Champlin Park prepared for late thaw with spring sports

By Matthew Davis

Contributing Writer

 

Memories of a frigid spring with a hectic May rush to get contests in has crept back for athletic directors, coaches, athletes and athletic supporters around the state.

Last year, most schools had to squeeze their seasons into late April and May because of the slow spring thaw.  Many contests and some practices ended up becoming postponed or cancelled. Champlin Park athletic director Matt Mattson and fellow Northwest Suburban Conference ADs have been preparing.

At Champlin Park, teams can move to different sites locally for the various Rebels spring teams, including the school’s field houre.  Fortunately for Rebels athletics, there are many venues to choose from such as the National Sports Center, Osseo Golf Dome and Maple Grove Sports Dome.

“We have taken the time to schedule some extra indoor sessions for each sport, whether it is in our field house or offsite at several locations,” Mattson said.

Late March has provided little opportunity to get athletic fields ready for spring with temperatures in the 40s for a time before dipping into the teens on March 20-23.  According to Weather.com, early April will bring mid 40s and lows 50 with a chance of precipitation.

“We will make some decisions at the AD level in April if we need to move conference events or games to the back half of the season or go to double headers,” Mattson said.

Rebels baseball had two double headers in 2013, but they also play a game every day from May 6-16.  Softball likewise crammed in games during May with three double headers, and they played three games on a Saturday once.

Rebels boys lacrosse had the earliest regular season contest with an April 24 game.  They had several weeks of playing three games in a week, but never more.  The Rebels went 15-3 and took third at state in 2013.
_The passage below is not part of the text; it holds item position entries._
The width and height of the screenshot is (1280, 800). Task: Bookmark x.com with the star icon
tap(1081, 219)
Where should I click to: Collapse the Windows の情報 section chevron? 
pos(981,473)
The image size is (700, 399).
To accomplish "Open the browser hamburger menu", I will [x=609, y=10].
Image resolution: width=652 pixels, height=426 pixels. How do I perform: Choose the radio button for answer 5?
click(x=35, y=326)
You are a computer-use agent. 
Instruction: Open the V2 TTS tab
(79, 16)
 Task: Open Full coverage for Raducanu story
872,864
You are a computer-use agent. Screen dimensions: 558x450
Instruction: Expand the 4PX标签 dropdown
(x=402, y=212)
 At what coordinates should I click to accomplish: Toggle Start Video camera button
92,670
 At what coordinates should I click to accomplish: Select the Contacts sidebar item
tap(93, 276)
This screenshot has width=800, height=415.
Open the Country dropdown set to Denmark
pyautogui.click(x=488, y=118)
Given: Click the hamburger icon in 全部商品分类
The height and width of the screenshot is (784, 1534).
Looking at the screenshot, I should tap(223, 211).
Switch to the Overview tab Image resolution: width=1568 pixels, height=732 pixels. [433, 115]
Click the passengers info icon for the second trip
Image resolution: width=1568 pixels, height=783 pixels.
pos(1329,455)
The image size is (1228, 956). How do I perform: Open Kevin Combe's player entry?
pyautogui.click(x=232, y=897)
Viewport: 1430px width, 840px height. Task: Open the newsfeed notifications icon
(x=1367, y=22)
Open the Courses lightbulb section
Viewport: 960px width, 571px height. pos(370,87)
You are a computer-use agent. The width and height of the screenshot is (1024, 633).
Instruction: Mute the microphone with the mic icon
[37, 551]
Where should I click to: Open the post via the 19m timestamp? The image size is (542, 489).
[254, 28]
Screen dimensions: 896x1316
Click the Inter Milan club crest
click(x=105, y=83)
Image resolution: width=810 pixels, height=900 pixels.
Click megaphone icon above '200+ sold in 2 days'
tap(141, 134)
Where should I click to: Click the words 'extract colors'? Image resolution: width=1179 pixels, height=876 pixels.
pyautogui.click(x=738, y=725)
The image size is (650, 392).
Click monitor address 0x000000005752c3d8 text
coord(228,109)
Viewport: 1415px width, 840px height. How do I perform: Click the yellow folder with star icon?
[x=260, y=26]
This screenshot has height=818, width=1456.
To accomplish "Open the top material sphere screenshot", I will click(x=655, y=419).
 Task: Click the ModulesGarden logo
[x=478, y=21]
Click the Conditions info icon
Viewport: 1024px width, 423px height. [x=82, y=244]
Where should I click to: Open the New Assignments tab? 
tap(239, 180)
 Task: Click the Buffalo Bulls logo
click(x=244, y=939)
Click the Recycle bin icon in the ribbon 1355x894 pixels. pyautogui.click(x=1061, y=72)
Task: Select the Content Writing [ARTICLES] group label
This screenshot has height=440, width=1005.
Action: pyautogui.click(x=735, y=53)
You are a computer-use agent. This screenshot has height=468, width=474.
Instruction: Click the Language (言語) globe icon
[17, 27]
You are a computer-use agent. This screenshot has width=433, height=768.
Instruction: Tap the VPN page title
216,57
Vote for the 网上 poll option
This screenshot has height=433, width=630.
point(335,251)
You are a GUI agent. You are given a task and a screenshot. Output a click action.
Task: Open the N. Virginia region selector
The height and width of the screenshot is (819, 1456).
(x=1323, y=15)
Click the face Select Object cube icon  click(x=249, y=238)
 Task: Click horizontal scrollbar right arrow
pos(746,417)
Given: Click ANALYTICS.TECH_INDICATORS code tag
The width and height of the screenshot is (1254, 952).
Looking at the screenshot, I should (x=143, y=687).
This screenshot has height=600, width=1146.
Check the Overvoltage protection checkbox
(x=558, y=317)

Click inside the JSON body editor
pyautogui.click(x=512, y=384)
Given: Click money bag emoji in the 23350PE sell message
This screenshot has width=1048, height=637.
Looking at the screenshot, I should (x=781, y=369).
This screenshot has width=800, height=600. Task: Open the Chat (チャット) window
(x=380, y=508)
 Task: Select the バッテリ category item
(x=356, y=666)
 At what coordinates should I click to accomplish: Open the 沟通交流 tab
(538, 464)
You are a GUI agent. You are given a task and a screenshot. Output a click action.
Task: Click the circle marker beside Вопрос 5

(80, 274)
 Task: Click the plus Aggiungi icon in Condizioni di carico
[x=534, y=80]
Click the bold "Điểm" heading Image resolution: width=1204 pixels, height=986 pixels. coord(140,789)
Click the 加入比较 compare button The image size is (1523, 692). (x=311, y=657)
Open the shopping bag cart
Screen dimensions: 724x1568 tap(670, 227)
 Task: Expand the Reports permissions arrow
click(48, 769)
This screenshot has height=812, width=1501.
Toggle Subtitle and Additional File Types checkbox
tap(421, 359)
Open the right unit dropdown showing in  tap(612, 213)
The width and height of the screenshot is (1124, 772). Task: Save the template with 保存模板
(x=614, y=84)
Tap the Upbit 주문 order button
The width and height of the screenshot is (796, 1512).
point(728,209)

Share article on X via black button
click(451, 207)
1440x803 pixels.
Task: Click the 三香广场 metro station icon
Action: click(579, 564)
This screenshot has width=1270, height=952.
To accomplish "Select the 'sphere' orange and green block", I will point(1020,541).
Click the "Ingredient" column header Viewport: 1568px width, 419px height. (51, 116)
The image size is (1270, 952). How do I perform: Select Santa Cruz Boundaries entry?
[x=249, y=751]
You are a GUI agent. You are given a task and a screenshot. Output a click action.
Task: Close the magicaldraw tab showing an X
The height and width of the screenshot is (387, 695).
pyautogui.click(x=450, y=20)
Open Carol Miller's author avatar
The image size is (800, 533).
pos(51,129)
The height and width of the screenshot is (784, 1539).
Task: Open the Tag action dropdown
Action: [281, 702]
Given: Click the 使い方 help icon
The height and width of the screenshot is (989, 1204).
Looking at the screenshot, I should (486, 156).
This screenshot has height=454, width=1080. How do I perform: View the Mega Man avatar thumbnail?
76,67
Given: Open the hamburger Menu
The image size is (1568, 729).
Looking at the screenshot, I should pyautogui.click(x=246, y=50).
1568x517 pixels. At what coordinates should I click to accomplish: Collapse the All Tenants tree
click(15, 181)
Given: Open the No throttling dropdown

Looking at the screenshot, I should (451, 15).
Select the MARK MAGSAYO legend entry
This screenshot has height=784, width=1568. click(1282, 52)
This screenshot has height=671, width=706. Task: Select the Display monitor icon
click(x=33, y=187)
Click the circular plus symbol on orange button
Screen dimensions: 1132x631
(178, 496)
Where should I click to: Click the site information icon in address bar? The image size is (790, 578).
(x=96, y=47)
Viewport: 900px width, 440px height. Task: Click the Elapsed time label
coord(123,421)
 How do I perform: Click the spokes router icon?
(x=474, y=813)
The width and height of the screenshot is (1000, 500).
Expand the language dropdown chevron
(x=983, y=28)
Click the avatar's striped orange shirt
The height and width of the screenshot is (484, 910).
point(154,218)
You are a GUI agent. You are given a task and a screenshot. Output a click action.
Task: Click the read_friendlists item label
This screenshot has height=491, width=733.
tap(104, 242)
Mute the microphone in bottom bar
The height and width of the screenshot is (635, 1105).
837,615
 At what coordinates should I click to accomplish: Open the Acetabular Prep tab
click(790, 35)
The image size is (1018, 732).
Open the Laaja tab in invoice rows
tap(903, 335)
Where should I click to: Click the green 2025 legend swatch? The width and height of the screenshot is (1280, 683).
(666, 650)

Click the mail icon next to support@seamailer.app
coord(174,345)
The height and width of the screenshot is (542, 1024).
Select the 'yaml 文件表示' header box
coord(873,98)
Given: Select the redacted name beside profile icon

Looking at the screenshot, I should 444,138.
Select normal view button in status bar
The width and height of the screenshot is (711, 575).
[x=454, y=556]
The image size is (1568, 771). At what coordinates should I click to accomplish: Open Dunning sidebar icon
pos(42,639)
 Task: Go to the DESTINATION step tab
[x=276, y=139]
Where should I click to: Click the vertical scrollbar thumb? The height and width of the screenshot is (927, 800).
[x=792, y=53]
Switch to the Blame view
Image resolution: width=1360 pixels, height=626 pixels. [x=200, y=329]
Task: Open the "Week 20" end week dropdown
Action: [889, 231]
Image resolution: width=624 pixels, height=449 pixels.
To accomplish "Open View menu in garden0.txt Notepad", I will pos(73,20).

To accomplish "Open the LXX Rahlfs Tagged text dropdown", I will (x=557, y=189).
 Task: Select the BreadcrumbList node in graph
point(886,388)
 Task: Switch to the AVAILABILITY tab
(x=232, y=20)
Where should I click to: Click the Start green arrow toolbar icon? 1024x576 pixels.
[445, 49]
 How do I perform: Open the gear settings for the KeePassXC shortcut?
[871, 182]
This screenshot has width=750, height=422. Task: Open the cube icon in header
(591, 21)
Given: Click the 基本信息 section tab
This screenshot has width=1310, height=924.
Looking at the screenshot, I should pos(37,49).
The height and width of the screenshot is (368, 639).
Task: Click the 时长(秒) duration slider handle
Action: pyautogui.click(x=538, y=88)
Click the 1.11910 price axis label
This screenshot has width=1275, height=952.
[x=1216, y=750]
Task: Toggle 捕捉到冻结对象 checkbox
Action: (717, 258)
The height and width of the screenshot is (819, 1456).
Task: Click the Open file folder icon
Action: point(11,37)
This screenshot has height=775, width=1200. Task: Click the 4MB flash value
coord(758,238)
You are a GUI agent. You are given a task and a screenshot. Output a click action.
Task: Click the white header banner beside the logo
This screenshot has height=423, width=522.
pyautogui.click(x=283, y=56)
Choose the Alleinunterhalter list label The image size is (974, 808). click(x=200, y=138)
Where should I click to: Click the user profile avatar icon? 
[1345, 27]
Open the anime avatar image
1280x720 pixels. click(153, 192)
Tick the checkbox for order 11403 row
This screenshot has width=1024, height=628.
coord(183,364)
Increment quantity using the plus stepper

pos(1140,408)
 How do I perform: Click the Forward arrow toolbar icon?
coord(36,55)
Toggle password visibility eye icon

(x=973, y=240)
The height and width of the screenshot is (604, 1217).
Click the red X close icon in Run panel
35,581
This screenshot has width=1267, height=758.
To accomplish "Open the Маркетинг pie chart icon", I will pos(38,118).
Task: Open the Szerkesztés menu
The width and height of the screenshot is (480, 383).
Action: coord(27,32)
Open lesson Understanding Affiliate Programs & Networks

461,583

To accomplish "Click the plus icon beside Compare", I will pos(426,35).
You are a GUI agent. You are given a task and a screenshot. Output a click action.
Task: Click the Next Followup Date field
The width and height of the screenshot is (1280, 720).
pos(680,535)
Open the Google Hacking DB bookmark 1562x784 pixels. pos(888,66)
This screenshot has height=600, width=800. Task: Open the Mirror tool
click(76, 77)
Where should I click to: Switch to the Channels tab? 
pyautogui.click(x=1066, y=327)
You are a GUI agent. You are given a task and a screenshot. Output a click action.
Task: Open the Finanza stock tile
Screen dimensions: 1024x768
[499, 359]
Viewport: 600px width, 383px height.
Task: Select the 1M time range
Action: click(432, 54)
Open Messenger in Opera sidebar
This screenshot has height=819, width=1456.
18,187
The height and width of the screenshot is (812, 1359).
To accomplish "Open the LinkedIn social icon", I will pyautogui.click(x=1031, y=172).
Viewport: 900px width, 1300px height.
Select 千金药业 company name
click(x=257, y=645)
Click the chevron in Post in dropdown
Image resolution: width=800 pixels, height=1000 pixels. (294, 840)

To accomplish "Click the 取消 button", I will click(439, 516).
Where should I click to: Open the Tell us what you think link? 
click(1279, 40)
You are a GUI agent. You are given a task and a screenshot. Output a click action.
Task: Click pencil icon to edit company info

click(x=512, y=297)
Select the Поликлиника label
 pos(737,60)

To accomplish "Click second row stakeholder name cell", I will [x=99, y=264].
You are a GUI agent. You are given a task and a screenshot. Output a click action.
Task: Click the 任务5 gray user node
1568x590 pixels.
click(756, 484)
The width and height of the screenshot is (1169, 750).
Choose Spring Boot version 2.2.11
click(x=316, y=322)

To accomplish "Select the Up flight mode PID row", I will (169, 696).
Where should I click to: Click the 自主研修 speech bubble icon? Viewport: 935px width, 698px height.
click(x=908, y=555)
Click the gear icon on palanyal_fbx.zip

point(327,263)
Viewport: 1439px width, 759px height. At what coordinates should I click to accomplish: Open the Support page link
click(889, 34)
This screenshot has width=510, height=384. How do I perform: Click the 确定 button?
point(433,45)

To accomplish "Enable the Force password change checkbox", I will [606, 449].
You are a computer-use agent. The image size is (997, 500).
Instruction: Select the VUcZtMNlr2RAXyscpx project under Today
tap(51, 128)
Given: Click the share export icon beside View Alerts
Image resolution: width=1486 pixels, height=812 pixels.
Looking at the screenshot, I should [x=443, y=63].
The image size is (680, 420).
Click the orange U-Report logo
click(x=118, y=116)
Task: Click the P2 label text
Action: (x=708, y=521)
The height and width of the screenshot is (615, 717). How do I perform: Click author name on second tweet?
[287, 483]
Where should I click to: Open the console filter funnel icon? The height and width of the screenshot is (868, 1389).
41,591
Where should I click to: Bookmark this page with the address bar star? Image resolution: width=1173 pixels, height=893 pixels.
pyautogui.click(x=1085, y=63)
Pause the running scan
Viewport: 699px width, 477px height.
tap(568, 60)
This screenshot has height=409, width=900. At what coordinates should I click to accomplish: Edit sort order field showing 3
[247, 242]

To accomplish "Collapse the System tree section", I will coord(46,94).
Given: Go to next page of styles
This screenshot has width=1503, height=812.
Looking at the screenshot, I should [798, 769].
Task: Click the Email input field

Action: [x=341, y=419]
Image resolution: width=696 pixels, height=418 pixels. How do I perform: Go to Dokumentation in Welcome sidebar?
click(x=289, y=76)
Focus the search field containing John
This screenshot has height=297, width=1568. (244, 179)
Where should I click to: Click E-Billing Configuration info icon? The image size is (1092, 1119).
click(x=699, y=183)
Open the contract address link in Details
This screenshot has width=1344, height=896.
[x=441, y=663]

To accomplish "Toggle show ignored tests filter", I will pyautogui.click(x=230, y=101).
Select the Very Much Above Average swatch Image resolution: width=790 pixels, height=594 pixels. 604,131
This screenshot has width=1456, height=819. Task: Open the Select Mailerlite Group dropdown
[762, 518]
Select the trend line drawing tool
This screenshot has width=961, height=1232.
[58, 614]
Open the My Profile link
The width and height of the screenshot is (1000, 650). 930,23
“We learned our learned our lesson last season after cancelling three scrimmages and rescheduling two games,” Rebels boys lacrosse coach Eric Borer said.  “We do not play our first game until April 23rd.  Some teams have four-five games on the schedule before then, so it should be an interesting spring once again.”

Condensing schedules offered challenges for student-athletes and coaches alike. But, it has offered some advantages too.

“I know it puts some extra weight on students and families when it comes time for school studies and testing,” Mattson said.  “So many times, our athletes are doing well academically, and these  condensed seasons also allow them to focus on their studies.  Coaches have been great and have continued to work with students to make sure academics are the number one priority.”